Александр Прозоров - Крестовый поход
– Спасибо за честность.
– Обманывать союзника недостойно рыцаря. Ты можешь рассчитывать на мою помощь, но не требуй от меня жертвы. – Барон натянул поводья и отстал, дожидаясь остальных крестоносцев.
«Вот немчура проклятая, – подумал Егор. – А я так рассчитывал на ваш знаменитый таранный удар! Ушкуйников в атаку не пошлешь, они больше с лодок высаживаться привыкли да пешими россыпью наступать. Ополченцы только массовку годятся изображать, бояре все, почитай, уже закончились. Похоже, битва обещает быть интересной».
Путь от Чернигова до Путивля вдоль полноводного Сейма занял пять дней.
Город, название которого отложилось в памяти Егора еще со школьных лет, оказался совсем небольшой деревянной крепостицей. Она стояла возле реки на одиноком крутобоком холме, поросшем ивой и ольхой. И хотя горожане сразу распахнули ворота перед новгородским пастырем, вместиться внутри всей армией не стоило и мечтать. Равно как и разбивать лагерь рядом: подступы к крепости были изрезаны оврагами, ровного места не сыскать.

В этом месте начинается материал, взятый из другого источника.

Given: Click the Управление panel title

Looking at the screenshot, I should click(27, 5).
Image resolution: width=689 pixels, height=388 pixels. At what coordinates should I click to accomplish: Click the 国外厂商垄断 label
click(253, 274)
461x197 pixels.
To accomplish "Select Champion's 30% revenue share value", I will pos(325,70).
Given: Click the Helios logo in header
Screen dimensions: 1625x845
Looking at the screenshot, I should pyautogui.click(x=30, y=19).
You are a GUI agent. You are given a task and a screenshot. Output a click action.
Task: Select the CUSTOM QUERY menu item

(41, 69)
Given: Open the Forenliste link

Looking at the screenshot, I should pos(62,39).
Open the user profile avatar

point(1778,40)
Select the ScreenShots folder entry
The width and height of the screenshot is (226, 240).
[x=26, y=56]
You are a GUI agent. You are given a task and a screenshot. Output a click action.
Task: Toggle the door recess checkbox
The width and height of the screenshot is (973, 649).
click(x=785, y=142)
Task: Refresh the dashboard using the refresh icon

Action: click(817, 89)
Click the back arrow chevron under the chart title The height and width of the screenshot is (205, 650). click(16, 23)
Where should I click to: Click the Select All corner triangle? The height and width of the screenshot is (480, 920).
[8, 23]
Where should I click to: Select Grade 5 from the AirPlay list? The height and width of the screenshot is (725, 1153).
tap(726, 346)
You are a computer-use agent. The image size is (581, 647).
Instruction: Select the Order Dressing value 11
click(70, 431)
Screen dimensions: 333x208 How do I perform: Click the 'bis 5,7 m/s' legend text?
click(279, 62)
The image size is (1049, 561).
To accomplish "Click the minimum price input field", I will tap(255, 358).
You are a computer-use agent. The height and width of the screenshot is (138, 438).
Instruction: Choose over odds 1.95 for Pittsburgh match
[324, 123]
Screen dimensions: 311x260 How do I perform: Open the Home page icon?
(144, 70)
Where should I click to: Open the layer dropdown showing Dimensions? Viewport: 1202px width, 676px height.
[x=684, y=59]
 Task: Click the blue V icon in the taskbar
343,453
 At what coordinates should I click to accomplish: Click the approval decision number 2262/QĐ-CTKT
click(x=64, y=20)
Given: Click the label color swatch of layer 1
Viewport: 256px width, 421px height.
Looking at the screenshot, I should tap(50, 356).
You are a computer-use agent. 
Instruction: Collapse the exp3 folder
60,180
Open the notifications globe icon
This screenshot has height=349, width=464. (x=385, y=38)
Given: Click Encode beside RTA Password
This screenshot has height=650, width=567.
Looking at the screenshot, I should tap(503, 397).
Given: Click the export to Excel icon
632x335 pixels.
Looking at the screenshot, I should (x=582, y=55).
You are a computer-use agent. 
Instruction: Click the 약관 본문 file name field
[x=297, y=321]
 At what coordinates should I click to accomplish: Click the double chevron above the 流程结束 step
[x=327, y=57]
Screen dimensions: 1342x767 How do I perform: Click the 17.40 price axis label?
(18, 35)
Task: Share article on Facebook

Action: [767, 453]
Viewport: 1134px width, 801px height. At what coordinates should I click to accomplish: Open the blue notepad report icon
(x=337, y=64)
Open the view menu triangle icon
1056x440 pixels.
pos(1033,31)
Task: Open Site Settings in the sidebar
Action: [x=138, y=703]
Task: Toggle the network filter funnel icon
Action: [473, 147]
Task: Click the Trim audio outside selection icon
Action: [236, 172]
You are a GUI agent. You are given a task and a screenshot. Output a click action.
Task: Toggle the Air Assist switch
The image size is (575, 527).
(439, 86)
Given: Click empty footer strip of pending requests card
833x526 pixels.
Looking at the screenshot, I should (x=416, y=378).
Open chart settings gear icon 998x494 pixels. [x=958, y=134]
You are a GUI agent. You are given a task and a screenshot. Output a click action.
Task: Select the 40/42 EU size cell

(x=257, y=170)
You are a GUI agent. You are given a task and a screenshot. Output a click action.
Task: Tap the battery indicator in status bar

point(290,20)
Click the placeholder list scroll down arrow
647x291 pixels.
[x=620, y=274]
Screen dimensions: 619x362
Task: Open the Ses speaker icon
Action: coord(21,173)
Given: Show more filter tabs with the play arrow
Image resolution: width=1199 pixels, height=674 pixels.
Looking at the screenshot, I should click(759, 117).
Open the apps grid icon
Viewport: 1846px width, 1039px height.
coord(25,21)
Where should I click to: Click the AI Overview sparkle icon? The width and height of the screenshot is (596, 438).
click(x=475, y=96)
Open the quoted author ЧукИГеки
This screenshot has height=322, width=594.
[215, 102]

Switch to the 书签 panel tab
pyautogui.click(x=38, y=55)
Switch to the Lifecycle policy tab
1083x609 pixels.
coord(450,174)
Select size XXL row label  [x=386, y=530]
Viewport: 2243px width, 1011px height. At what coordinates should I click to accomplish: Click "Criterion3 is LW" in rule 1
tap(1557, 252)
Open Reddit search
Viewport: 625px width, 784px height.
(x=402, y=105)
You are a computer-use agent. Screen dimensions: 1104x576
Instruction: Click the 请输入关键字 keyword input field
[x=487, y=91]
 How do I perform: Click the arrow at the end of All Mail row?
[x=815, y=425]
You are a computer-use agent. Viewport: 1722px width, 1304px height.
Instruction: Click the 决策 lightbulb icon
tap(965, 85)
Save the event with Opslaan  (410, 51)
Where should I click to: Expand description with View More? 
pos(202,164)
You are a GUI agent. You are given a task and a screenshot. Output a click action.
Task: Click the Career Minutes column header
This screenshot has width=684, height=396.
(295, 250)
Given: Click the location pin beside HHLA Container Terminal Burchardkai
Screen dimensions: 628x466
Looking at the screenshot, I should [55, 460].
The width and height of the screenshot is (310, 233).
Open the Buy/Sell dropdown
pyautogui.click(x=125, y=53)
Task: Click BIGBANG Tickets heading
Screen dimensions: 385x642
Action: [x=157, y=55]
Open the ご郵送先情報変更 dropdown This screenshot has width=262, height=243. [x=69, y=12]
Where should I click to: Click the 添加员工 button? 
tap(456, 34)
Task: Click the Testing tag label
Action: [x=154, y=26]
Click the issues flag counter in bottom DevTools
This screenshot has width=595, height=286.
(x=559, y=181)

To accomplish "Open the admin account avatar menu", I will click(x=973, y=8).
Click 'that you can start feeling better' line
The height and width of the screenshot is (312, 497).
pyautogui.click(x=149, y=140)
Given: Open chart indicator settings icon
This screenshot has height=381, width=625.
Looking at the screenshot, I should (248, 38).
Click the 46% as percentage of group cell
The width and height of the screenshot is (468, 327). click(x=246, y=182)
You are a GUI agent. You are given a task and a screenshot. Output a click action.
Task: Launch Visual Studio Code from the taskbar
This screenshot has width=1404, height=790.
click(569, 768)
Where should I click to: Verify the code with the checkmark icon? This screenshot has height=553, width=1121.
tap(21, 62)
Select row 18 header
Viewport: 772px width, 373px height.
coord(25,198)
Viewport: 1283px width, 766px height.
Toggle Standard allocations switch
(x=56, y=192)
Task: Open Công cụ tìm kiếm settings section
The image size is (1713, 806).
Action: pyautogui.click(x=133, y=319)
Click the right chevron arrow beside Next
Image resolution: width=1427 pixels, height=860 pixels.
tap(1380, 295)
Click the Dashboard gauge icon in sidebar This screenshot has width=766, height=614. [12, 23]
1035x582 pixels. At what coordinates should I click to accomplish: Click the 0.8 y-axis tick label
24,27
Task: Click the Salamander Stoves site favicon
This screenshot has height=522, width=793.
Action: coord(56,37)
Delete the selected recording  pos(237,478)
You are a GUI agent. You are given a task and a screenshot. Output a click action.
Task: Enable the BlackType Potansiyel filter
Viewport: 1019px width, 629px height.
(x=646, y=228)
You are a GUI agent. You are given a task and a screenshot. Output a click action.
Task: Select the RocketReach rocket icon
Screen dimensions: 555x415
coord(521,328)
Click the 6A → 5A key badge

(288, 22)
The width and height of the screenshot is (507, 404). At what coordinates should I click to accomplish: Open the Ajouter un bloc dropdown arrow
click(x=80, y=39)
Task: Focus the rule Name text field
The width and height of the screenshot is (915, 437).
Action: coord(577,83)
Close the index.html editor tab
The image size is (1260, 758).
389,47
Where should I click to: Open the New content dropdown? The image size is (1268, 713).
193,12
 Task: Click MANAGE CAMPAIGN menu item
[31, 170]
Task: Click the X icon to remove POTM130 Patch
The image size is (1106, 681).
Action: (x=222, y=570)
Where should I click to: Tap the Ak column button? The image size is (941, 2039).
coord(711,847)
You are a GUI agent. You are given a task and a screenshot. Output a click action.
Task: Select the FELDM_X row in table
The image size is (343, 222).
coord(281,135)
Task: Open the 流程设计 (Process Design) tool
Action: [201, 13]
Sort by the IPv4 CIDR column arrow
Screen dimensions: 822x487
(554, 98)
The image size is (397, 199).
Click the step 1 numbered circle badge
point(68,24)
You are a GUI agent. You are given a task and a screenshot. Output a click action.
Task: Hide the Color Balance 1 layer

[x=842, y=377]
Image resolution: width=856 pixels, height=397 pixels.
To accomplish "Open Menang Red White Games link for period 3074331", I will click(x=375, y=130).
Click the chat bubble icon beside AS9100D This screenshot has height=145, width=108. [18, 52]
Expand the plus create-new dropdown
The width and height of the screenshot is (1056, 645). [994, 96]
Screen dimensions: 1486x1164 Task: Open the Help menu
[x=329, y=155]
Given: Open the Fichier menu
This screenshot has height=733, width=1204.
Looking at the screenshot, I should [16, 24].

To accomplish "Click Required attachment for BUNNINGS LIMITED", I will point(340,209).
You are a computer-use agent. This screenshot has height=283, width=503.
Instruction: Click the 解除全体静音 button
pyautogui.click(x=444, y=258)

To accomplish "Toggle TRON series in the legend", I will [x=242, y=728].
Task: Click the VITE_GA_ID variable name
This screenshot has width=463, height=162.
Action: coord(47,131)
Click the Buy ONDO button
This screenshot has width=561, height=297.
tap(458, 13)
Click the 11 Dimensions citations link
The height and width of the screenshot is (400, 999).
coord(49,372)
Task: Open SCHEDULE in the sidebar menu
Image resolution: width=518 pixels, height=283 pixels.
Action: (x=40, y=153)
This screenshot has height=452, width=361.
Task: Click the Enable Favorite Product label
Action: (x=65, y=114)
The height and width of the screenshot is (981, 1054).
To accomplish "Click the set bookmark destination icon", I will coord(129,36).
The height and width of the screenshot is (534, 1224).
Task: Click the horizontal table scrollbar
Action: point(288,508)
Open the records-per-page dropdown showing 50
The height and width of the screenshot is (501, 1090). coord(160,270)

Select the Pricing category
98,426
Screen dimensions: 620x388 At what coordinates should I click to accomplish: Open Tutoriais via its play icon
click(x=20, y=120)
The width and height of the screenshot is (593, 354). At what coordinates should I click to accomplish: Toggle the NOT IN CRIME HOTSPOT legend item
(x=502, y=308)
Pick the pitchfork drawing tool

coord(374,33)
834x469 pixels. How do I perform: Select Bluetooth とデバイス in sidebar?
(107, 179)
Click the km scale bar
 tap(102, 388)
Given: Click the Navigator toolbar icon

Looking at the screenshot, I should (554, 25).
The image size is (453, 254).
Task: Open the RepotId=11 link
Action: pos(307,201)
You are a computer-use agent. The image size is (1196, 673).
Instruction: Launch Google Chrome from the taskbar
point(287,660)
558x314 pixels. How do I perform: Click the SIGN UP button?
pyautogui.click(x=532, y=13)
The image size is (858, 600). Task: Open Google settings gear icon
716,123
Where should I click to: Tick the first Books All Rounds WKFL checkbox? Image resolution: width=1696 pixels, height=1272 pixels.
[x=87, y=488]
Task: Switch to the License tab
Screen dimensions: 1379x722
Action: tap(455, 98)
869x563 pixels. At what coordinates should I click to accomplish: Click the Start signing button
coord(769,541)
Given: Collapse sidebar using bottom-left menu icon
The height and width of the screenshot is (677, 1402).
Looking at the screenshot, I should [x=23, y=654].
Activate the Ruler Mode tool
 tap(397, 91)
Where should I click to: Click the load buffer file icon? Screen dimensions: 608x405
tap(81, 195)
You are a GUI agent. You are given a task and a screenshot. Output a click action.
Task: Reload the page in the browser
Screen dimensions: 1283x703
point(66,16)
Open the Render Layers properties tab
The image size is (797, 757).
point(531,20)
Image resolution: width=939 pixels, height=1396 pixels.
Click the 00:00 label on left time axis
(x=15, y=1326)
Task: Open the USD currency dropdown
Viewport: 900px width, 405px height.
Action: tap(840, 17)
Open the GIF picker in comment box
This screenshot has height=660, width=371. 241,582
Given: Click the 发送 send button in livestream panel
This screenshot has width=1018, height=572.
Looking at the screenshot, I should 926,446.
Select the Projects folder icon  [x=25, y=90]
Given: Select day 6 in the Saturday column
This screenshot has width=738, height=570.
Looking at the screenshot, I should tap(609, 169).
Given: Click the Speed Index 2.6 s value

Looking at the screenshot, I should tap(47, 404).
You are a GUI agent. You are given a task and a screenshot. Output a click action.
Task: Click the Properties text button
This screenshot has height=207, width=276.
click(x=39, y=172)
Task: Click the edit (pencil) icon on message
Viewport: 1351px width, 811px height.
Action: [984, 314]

Князь Заозерский поступил мудрее – перешел Сейм вброд в полуверсте западнее города и вышел на огромный ровный луг примерно на три версты в длину и вдвое меньше в ширину, отрезанный от полей и лесов еще одной рекой, Любкой. Вожников никак не мог забыть то кровавое утро, когда их, сонных, вытряхнула из постелей польская конница. Луг перед Путивлем представлял собой огромный остров, с невысокими, но крутыми берегами, окруженный глубокими протоками с быстрым течением. Несколько отмелей, пригодных для брода, легко загораживались поставленными в три ряда возками. Застать войско врасплох в этой импровизированной крепости было совершенно невозможно.
Теперь Егору и его воинам оставалось только ждать.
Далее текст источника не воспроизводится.